The tactile corpuscles are found in the papillæ of the true skin, especially on the palmar surface of the hands and fingers, feet and toes; they are oblong bodies, measuring about go of an inch in length, consisting of a central bulb of homogeneous connective tissue surrounded by elastic fibers and elongated nuclei. The nerve fiber approaches the base of the corpuscle, makes two or three spiral turns around it, and terminates in loops. They are connected with the sense of touch.
The Pacinian corpuscles are found chiefly in the subcutaneous cellular tissue, on the nerves of the hands and feet, the intercostal nerves, the cutaneous nerves, and in many other situations.

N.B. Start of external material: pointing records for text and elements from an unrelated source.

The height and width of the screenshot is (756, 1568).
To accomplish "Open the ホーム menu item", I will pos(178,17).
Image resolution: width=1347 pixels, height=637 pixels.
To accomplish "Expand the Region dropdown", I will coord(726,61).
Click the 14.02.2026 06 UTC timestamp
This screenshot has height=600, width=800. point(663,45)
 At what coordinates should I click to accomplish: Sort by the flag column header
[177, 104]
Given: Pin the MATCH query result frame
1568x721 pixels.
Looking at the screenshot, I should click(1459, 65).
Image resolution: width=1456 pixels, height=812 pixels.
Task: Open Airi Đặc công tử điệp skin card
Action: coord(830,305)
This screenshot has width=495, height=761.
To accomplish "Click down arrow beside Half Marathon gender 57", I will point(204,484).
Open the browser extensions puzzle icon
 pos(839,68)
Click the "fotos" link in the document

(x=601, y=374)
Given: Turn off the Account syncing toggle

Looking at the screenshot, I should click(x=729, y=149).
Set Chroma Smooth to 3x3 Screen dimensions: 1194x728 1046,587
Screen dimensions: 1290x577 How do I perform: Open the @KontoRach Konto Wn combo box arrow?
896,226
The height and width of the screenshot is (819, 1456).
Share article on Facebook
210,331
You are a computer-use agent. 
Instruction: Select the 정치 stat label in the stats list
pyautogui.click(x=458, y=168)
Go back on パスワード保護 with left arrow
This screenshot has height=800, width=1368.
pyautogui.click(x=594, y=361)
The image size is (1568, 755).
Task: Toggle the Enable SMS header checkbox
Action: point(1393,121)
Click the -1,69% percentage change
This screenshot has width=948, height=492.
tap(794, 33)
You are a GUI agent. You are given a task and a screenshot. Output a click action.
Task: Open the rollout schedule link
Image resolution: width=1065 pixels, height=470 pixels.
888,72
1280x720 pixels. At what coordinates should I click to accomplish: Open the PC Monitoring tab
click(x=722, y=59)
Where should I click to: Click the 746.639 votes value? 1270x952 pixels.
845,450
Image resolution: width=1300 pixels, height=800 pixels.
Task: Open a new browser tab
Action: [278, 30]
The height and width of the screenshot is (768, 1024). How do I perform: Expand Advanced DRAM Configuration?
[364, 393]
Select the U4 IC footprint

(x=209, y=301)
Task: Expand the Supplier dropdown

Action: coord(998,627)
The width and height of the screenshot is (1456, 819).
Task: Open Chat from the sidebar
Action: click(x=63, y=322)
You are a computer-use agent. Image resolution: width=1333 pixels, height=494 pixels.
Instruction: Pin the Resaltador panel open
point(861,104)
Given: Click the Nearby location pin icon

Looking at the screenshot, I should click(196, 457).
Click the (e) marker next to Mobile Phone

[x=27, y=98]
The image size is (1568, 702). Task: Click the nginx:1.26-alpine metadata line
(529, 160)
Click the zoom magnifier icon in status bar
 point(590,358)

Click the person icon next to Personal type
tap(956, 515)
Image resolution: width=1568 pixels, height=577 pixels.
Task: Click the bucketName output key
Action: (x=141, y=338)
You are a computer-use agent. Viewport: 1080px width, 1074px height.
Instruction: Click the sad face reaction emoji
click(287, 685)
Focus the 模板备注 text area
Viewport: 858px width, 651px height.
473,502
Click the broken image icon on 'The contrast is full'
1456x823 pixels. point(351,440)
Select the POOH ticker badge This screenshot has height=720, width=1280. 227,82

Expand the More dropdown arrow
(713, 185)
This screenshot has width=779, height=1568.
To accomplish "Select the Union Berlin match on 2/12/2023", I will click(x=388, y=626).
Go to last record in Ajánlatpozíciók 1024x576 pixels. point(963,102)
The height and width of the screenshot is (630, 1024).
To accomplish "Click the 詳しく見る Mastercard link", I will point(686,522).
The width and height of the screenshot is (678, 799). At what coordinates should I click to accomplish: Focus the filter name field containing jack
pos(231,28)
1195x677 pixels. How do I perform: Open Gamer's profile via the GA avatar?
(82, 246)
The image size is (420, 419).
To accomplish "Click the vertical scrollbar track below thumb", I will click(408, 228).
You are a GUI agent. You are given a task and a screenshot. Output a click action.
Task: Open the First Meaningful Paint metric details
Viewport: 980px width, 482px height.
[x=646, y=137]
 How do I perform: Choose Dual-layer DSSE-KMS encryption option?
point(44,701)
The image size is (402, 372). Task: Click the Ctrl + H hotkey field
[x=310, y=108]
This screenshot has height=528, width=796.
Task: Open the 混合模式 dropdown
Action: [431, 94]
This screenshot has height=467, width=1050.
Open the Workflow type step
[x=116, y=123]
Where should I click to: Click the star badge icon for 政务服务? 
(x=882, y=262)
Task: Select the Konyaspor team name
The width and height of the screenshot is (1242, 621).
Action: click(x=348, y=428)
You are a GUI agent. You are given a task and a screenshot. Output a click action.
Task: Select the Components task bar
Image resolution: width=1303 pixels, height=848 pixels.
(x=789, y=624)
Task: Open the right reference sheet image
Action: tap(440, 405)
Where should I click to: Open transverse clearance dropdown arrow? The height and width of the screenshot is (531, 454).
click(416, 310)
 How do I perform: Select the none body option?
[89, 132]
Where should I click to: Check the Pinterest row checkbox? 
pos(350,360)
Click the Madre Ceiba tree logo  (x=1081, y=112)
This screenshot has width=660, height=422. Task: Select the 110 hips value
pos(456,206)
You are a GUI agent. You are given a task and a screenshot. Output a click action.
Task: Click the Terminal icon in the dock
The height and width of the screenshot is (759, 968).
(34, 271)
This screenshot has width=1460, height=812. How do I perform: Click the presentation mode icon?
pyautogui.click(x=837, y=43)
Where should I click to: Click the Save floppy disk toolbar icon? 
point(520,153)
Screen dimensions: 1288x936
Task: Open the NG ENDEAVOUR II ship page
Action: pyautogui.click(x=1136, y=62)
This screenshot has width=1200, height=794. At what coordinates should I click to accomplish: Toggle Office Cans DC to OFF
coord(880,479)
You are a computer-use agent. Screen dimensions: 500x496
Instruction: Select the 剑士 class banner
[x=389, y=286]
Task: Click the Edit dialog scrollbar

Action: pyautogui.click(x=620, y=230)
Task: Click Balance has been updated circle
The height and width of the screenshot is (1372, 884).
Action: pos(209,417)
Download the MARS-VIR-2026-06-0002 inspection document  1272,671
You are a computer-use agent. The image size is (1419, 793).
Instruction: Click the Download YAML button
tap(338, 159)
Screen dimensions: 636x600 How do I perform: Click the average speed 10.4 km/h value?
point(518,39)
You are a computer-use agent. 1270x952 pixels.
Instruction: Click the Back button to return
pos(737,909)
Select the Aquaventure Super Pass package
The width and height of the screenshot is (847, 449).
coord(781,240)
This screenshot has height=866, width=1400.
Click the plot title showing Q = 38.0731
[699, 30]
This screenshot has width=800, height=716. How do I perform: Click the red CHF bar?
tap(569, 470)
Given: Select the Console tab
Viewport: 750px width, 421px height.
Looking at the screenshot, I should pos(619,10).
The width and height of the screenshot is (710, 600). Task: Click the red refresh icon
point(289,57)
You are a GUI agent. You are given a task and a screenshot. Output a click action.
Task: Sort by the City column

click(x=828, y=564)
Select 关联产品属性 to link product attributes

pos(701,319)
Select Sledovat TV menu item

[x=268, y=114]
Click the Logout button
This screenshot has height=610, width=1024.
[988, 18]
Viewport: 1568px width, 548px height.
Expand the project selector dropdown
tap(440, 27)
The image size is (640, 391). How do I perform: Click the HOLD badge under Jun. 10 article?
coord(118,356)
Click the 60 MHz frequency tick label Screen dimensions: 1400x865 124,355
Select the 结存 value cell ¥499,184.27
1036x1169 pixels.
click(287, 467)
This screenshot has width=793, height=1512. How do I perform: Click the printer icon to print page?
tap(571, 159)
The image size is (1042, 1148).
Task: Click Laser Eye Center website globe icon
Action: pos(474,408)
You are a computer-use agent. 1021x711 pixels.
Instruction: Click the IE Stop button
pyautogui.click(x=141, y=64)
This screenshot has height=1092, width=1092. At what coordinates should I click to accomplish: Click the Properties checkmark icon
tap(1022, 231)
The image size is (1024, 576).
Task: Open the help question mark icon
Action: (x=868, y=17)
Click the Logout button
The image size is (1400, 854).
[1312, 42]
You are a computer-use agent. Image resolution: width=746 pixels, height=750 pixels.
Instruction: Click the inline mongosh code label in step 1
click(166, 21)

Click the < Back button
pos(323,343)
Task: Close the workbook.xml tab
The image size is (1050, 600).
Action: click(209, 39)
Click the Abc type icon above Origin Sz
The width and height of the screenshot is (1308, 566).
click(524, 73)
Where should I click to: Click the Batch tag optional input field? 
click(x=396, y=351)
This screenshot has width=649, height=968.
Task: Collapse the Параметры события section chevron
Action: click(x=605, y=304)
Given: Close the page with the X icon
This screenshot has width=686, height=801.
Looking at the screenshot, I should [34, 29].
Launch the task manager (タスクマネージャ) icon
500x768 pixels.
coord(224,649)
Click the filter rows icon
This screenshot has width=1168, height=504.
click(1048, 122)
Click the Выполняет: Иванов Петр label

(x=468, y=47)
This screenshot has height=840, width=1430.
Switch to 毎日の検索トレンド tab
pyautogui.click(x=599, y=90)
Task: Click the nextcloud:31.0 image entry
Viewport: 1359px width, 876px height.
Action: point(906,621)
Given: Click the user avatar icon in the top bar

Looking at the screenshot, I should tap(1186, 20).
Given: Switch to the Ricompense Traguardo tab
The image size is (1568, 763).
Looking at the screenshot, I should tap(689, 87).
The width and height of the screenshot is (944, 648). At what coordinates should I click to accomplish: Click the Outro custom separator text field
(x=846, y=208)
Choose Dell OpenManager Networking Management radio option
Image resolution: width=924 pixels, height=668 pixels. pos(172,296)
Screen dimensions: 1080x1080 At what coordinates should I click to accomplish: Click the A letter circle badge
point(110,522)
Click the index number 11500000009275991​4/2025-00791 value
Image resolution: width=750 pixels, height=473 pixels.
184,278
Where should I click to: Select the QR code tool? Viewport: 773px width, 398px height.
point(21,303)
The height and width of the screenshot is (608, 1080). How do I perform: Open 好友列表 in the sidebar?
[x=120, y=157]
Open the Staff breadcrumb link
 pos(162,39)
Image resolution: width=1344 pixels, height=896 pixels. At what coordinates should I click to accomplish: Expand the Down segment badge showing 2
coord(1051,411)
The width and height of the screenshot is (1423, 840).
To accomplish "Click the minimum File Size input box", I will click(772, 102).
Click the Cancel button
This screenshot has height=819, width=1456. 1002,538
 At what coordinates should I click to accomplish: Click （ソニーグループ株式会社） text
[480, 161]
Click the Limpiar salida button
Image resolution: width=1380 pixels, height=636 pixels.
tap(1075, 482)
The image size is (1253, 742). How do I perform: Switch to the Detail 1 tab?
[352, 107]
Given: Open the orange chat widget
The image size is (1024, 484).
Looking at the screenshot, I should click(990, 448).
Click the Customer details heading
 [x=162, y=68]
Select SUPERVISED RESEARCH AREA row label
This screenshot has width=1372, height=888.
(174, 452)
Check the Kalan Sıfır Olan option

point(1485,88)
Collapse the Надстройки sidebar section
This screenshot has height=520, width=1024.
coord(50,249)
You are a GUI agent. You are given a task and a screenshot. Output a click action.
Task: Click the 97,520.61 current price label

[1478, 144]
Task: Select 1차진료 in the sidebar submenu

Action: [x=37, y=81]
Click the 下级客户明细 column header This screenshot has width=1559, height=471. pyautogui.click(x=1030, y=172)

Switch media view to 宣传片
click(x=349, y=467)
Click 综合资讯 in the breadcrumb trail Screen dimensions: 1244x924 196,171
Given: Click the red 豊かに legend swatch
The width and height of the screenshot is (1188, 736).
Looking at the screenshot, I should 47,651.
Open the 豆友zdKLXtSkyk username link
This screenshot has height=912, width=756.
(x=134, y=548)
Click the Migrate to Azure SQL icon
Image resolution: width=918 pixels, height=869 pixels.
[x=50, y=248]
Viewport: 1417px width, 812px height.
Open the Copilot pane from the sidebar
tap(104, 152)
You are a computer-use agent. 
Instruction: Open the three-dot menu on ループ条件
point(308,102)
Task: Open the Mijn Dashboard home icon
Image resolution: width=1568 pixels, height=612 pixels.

They are oval in shape, measure about the lo of an inch in length on the average, and consist of concentric layers of connective tissue; the nerve fiber penetrates the corpuscle and terminates in a rounded knob in the central bulb. Their function is unknown.
The end bulbs of Krause are formed of a capsule of connective tissue in which the nerve fiber terminates in a coiled mass or bulbous extremity; they exist in the conjunctiva, tongue, glans penis, clitoris, etc.
Many sensitive nerves terminate in the papillæ at the base of the hair follicle ; but in the skin, mucous membranes, and organs of special sense their mode of termination is not well understood.
PROPERTIES AND FUNCTIONS OF NERVES. Classification.-Nerves may be divided into two groups, viz. :
(1) Afferent or centripetal, as when they convey to the nerve centers the impressions which are made upon their peripheral extremities or parts of their course. They may be sensitive, when they transmit impressions which give rise to sensations; reflective or excitant, when the impression carried to the nerve center is reflected outward by an efferent nerve and produces motion or some other effect in the part to which the nerve is distributed.
(2) Efferent or centrifugal, as when the impulses generated in the centers are transmitted outward to the muscles and various organs. They may be motor, as when they convey impulses to the voluntary and involuntary muscles; vasomotor, when they regulate the caliber of the small blood-vessels, increasing or diminishing the amount of blood to a part ; secretory, when they influence secretion; trophic, when they influence nutrition; inhibitory, when they conduct impulses which produce a restraining or inhibiting action.
Irritability, Excitability, Neurility.--All nerves possess the property of being called into action by a stimulus in virtue of the possession of an ultimate and inherent property denominated irritability or excitability, which is manifested so long as the physical and chemical integrity of the nerve is maintained. During the period of excitement, no change in the nerve is appreciable except an electrical one.
The irritability of a motor nerve is demonstrated by the contraction of the muscles to which it is distributed; the impulse aroused by an irritant travels outward to the muscles and calls forth a contraction.
The irritability of a sensory nerve is demonstrated by the development of a conscious sensation. An irritation applied to a sensory nerve in any part of its course arouses an impulse which travels to the brain and produces there a sensation. The irritability of a sensory nerve may be increased by congestion or inflammation and decreased by cold, compression, and injuries. Other tissues—. g., muscles, glands, etc.—possess irritability, and when subjected to the action of a stimulus react in their own particular way. The irritability of nerves is distinct and independent of the irritability of muscles and glands, as can be demonstrated by the use of poisons, such as woorara, atropia, etc.
The properties of sensation and motion reside in different nerve fibers. Motor nerves can be destroyed or paralyzed by the introduction of woorara under the skin, without affecting sensation; the sensibility of nerves can be abolished by the employment of anesthetics without destroying motion.
In the transmission of the nerve impulse the axis cylinder is the essential conducting agent, the white substance of Schwann and tubular membrane being probably accessory structures, protecting the axis from injury, and preventing the diffusion of nerve force to adjoining nerves.